┏━━

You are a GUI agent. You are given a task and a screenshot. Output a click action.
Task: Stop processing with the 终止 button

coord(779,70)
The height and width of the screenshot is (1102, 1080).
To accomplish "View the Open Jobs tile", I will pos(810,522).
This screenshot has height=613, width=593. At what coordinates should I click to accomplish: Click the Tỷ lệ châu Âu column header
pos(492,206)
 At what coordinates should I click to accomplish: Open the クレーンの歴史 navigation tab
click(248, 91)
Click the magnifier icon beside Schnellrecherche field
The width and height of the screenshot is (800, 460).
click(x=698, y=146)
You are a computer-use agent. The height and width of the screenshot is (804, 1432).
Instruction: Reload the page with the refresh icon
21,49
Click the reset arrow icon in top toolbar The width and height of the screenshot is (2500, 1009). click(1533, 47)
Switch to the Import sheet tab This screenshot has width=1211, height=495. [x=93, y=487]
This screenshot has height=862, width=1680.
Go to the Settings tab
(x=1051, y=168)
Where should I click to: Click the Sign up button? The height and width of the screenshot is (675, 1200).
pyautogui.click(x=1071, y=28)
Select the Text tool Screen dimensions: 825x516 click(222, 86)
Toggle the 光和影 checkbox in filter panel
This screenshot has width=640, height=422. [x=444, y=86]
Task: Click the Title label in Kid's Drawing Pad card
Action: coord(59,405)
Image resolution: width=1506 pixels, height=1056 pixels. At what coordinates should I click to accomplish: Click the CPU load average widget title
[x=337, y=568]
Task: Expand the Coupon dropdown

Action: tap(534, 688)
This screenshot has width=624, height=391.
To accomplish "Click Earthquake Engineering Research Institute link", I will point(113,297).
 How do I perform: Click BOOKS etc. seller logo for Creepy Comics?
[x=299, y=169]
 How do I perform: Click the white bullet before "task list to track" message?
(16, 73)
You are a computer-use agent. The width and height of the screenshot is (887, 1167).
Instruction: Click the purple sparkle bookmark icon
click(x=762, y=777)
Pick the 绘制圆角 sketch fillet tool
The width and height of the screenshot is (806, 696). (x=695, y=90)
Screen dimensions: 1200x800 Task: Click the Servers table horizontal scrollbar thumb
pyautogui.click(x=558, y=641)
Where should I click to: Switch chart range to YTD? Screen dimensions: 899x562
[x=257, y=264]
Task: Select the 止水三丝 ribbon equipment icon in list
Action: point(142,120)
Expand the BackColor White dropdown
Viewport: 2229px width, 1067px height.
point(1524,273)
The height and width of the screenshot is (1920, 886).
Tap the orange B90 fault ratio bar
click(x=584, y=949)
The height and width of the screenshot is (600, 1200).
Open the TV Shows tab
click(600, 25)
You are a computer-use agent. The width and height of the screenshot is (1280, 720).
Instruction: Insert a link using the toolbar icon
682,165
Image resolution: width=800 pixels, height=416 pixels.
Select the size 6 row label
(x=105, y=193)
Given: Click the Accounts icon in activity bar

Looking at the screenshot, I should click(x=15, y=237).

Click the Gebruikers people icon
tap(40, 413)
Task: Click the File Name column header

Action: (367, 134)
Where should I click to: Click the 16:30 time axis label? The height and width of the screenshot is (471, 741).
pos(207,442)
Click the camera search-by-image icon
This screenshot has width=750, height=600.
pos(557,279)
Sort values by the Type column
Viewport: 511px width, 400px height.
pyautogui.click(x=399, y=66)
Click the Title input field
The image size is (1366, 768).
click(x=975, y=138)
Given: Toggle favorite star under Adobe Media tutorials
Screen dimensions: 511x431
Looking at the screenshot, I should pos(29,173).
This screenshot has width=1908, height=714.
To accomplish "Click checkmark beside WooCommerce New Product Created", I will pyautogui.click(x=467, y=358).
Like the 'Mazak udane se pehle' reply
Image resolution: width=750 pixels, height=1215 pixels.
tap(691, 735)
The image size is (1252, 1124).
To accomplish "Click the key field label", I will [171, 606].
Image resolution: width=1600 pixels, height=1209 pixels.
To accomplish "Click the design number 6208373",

┗━━

**TASK BRIEF**.
Check each line in the data for the word "agent", then report only how many lines contain it.

**COMPLETED TASK**.
4